Farbenreich und psycholisch schlüssig erzählt er im Ich-Tonfall von dem heimatlosen
Wanderer, macht seine Sorgen und Qualen erlebbar und bleibt dennoch distanziert.
Stimmlich in jeder Hinsicht warm, natürlich und flexibel zeigt er sich der Schubertschen
Musik in allen Lagen gewachsen, als sei Singen ganz leicht.
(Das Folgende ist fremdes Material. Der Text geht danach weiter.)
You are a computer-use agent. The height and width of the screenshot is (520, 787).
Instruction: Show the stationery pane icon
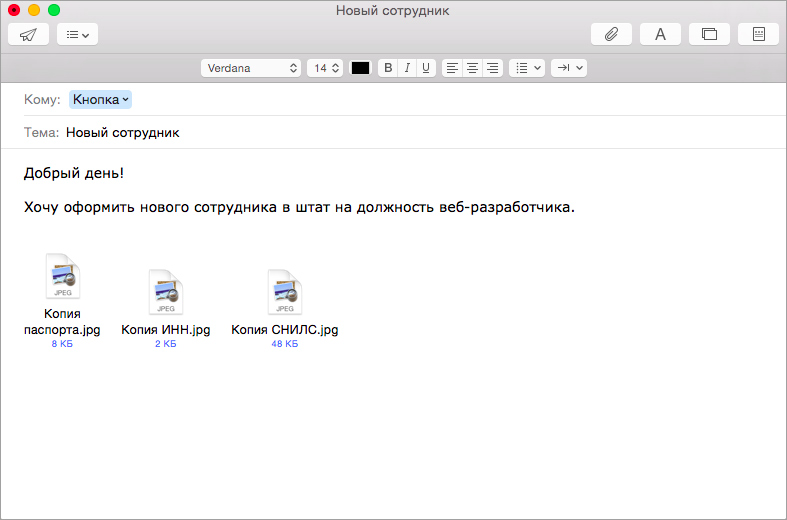tap(758, 34)
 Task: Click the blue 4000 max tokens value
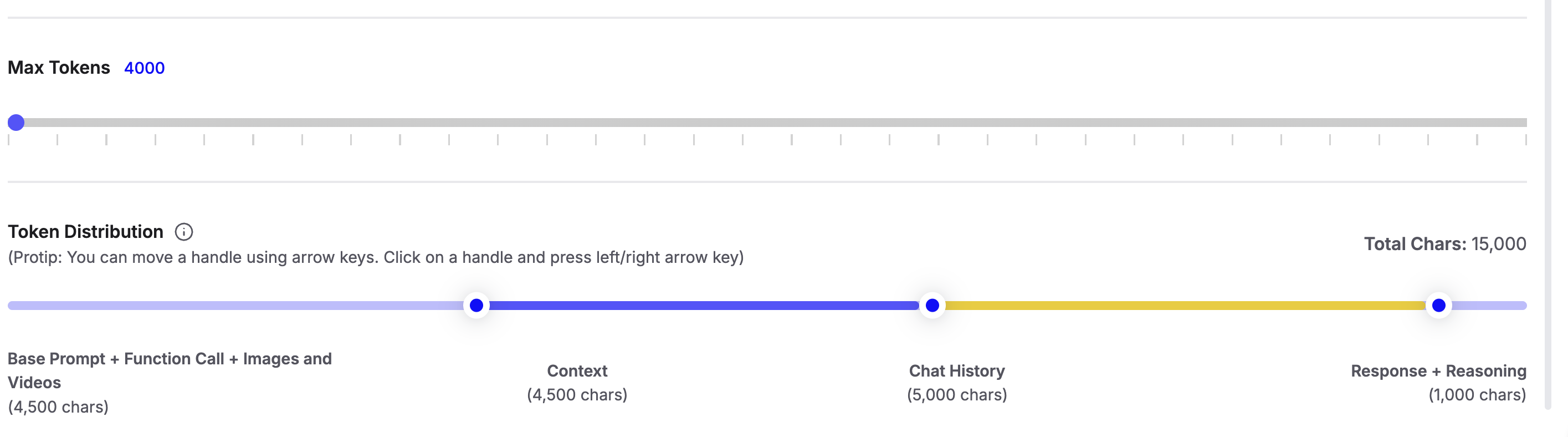(x=144, y=68)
Nur das kleine h, das sich bei
ihm immer wieder im Legato zwischen die Töne schleicht, zeigt, dass auch dieser Daniel
Behle mit Wasser kocht. Also – diese Aufnahme finde ich in jeder Hinsicht lohnend und
spannend. Bei Sony ist sie herausgekommen.
Gehen wir weiter zur nächsten CD: Jakob Högström heißt der Sänger. Ein lyrischer Bariton,
der vor allem in Schweden bekannt ist. Papageno und Graf Almaviva singt er dort an der
Oper, Marcello in „La Bohème. Und jetzt die „Winterreise“. Aber auch er singt nicht das
Original für Singstimme und Klavier, sondern ein Arrangement – für Singstimme, Klarinette
und Gitarre. Wo waren wir stehen geblieben? Am Brunnen vor dem Tore – vielleicht nicht
das geeignetste Lied für diese Besetzung – aber es ist interessant zu hören, wie der
Schwede die Klippen umschifft, die dieses volkstümlich gewordene Lied birgt.
Am Brunnen vor dem Tore
Jakob Högström, Dan Larsson (Klarinette), Magnus Grönlund (Gitarre)
4‘35
Die beiden Instrumente tun sich etwas schwer mit diesem Lied. Die Klarinette findet ihre
Rolle nicht recht, immer wieder treten Linien hervor, die wie aus dem Zusammenhang
gerissen wirken. Und auch die Gitarre kann ihren Part nicht recht füllen. Und warum Jakob
Högström das Tempo so extrem langsam nimmt, erschließt sich mir nicht. Er selbst kämpft
immer wieder mit Eintrübungen der Intonation, ist zu tief, vor allem an den Phrasenenden.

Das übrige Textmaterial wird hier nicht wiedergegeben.